Los primeros seis libros respetan discretamente los mo­delos y las formas tradicionales, con des­carnados apólogos al comienzo («La cigarra y la hormiga»); más adelante, trata los asuntos cada vez con mayor libertad, de modo que los viejos asuntos resultan trans­formados, renovados, a veces con sabor de cuento («La joven viuda»). La exposición va alargándose poco a poco, reuniendo hom­bres y animales; se convierte en una «ampie comedie á cent actes divers», en torno a un amplio fondo: «et dont la scéne est l’univers». Es una comedia que a veces re­cuerda a Moliére, satirizando «la sotte vanité jointe avecque l’envie»; deplora con franca piedad la maldad humana («El león viejo»); gracias al verso suscita visiones de lugares, murmullos de auras y de frondas («La encina y la caña»). Acaba por pa­recer el arte, como el verdadero fin, en lugar de la moral, que a veces parece te­nida en cuenta sólo como homenaje a la tradición, a menudo censurable y censura­da, como demasiado ardua y peligrosa para los niños (Rousseau), o dura, egoísta (La­martine), interesada cuando no superficial. Es la moral de la experiencia, que surge de la representación de la vida, llevada con serena aceptación de la realidad, en la que domina el mal, y que impone la prudencia y la astucia. Se trata de un epicureísmo discreto, que excluye la virtud superior, heroica, pero no el amor ni la piedad. Los animales aparecen tal como los ha fijado la tradición fabulista: no siempre verdaderos según la ciencia, pero siempre vivos; si La Fontaine no es un precursor de Buffon, es, al menos, un gran pintor de animales.
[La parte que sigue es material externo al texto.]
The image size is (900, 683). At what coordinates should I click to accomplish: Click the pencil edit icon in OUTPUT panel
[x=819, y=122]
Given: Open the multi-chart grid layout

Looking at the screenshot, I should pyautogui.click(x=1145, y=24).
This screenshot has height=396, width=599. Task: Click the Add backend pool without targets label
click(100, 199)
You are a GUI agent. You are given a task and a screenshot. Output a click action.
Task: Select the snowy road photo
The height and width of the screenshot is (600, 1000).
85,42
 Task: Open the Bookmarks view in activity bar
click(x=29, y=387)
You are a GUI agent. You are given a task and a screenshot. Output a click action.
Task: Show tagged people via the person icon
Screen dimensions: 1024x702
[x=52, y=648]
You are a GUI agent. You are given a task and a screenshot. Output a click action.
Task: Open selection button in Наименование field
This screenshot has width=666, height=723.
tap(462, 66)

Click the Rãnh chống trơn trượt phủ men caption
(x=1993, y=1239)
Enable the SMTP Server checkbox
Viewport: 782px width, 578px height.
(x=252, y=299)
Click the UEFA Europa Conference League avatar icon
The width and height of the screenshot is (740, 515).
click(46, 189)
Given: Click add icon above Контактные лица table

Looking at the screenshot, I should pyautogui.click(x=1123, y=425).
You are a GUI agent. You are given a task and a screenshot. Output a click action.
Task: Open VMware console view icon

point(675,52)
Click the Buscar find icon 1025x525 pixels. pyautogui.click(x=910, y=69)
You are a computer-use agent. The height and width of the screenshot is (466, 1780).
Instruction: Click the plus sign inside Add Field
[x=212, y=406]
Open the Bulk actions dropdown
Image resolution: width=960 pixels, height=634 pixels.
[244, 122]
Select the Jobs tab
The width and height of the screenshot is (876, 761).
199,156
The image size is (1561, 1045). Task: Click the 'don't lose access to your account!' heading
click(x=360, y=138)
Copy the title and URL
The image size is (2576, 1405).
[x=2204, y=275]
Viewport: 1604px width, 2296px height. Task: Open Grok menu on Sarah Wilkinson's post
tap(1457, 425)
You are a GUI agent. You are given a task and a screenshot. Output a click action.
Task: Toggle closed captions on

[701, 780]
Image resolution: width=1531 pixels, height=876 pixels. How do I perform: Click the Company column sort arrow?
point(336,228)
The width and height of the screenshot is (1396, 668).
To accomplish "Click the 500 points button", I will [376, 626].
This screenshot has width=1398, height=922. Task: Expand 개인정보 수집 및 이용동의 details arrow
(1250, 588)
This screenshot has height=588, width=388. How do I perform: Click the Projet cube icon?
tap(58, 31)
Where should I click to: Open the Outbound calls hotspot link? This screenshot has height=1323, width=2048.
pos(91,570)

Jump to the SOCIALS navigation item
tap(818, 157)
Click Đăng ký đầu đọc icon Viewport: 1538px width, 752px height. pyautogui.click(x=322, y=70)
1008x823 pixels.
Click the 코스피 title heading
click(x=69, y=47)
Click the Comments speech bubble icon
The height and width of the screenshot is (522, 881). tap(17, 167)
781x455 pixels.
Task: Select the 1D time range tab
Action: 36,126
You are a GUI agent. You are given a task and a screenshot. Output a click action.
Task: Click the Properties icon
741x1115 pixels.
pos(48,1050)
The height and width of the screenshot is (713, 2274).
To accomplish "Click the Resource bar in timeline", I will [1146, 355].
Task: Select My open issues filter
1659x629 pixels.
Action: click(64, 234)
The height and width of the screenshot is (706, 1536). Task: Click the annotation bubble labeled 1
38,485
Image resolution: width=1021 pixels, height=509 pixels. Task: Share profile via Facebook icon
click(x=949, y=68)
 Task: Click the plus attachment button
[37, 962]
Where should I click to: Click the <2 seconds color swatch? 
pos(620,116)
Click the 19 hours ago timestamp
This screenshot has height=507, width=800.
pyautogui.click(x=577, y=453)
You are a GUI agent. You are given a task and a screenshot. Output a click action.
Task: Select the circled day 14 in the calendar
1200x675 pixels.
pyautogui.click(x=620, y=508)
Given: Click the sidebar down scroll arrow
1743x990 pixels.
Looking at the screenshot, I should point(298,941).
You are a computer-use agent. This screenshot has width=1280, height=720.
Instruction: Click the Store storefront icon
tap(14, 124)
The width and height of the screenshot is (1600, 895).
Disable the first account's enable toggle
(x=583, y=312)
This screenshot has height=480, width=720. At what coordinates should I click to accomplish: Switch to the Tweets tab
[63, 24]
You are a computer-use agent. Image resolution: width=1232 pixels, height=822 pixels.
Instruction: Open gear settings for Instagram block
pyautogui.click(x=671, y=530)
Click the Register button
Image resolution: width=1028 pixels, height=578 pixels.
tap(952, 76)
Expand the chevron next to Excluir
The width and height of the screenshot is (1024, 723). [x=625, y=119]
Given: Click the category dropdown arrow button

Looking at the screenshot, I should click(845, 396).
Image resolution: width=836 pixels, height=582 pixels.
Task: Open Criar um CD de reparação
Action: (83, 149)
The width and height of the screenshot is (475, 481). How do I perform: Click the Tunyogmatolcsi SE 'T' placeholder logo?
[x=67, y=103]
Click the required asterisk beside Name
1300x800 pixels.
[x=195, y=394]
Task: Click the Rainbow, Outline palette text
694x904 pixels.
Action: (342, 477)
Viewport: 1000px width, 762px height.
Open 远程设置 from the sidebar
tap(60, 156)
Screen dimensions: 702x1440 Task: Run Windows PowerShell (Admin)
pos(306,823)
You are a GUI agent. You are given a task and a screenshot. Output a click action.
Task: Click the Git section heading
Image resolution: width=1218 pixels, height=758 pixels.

El frecuente uso del verso libre, la rica va­riedad de la lengua, el acento personal, lí­rico, convierten ya en una verdadera y nue­va creación esta recopilación primera. Pero la plenitud artística se consigue en la se­gunda (el último libro añadirá ya pocos méritos), donde el autor demuestra ser uno de los más originales y ricos poetas fran­ceses. La fábula alcanza amplitud de sáti­ra política («Los animales enfermos de pes­te»), denuncia el egoísmo hipócrita («El to­po retirado del mundo»), pronuncia pala­bras de alta sabiduría («La muerte y el moribundo»), se convierte en tierna elegía («Los dos pichones», «Los dos amigos»), re­coge amplias disertaciones sobre el alma de las bestias, contra Descartes. En ellas aparece un pensamiento más maduro, una intransigencia más viva ante los vicios del hombre, un reconocimiento más elevado de los mejores bienes — la amistad, el sentido humanitario —, y una más decidida entrega lirico fantástica. El fabulista francés Jean de la Fontaine se da cuenta efectivamente de estas novedades, que atribuye al nuevo maestro que aparece unido a Esopo, el fa­bulista indio Pilpai. Éste, en efecto, le ofrece aspectos más fantásticos y poéticos, favoreciendo la tendencia ya existente en el autor. Éste, entretanto, se ha enriquecido y afinado; pleno del sensual espíritu fran­cés de Rabelais, de la aguda sabiduría po­pular que fija en fórmulas que han que­dado proverbiales, se abre a la serena doc­trina de Lucrecio y de Montaigne, siempre divertido soñador, artista, pero más lleno de humanidad. Todo se convierte por fin en poesía, con un arte sutil, ingenioso, de una absoluta claridad francesa y recogiendo las viejas savias indígenas, densas y sabrosas, las voces, los sentimientos del pueblo y de la tierra y los ornamentos clásicos de los maestros grecorromanos, para los que los animales adquieren solemnidad épica o gra­cia heroico cómica.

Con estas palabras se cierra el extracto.